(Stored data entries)
⁂

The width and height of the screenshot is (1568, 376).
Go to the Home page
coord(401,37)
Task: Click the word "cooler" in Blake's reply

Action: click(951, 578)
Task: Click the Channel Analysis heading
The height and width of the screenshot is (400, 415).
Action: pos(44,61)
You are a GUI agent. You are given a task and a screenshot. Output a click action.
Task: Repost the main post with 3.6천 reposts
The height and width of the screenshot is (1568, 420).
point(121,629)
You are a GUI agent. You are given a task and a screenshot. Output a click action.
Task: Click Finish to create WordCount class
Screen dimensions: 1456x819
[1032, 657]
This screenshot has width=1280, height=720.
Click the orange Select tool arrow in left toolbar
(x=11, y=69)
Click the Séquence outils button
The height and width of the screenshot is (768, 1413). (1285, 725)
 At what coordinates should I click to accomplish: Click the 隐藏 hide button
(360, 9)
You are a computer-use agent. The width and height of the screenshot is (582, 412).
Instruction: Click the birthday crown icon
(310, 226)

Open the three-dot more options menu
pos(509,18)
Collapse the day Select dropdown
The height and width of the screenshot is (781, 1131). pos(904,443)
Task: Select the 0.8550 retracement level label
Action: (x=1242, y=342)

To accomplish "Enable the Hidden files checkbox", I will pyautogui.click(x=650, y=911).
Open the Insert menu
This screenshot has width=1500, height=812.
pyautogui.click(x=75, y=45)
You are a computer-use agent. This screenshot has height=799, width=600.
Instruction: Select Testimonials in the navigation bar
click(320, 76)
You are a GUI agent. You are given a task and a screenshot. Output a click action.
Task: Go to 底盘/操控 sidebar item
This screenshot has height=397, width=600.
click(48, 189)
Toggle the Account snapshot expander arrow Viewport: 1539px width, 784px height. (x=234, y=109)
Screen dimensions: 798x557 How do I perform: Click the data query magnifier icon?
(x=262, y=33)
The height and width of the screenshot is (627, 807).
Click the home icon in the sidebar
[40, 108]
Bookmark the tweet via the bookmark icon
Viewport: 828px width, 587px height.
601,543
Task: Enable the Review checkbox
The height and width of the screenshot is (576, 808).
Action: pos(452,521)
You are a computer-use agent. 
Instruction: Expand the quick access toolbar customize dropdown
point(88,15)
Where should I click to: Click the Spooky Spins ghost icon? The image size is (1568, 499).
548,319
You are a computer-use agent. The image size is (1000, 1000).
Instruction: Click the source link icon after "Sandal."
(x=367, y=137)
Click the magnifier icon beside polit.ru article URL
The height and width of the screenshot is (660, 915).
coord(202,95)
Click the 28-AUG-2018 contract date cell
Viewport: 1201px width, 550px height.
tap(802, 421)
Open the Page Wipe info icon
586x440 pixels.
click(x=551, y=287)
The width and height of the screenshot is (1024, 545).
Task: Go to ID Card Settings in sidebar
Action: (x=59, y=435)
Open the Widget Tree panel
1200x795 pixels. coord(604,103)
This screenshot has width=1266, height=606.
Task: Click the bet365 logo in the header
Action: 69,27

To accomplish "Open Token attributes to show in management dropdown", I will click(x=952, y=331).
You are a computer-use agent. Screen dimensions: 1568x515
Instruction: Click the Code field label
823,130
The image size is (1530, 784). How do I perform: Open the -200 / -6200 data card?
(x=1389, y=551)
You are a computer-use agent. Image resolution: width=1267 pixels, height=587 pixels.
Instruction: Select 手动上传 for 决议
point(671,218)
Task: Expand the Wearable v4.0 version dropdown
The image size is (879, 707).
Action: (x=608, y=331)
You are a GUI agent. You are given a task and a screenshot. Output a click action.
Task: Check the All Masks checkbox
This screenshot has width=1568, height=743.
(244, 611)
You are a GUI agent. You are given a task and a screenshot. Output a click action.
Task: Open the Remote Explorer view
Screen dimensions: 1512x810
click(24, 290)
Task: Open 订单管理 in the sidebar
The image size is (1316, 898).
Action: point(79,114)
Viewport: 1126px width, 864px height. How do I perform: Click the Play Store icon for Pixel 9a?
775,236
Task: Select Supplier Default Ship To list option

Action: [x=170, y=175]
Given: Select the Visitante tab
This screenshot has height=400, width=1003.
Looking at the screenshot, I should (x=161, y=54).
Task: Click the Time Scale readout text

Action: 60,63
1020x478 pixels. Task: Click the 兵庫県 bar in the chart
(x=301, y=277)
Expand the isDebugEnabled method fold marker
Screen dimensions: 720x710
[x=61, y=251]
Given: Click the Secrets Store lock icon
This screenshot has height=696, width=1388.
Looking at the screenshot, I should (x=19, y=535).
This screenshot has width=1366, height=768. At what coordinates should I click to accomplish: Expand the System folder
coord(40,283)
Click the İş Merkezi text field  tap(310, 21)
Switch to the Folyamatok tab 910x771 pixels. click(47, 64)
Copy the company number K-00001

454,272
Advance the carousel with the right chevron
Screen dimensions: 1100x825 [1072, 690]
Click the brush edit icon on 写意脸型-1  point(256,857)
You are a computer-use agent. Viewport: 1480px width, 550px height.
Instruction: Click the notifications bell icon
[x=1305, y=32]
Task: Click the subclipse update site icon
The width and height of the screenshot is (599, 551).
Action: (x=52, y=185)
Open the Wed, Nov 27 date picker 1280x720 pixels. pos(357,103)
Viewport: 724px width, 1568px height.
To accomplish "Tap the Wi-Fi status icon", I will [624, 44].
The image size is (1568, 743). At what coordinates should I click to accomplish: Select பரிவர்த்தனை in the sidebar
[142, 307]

⁂

PROMPT = Count the lines of the data that contain the word "checkbox", and give only that number.

WRITTEN ANSWER = 3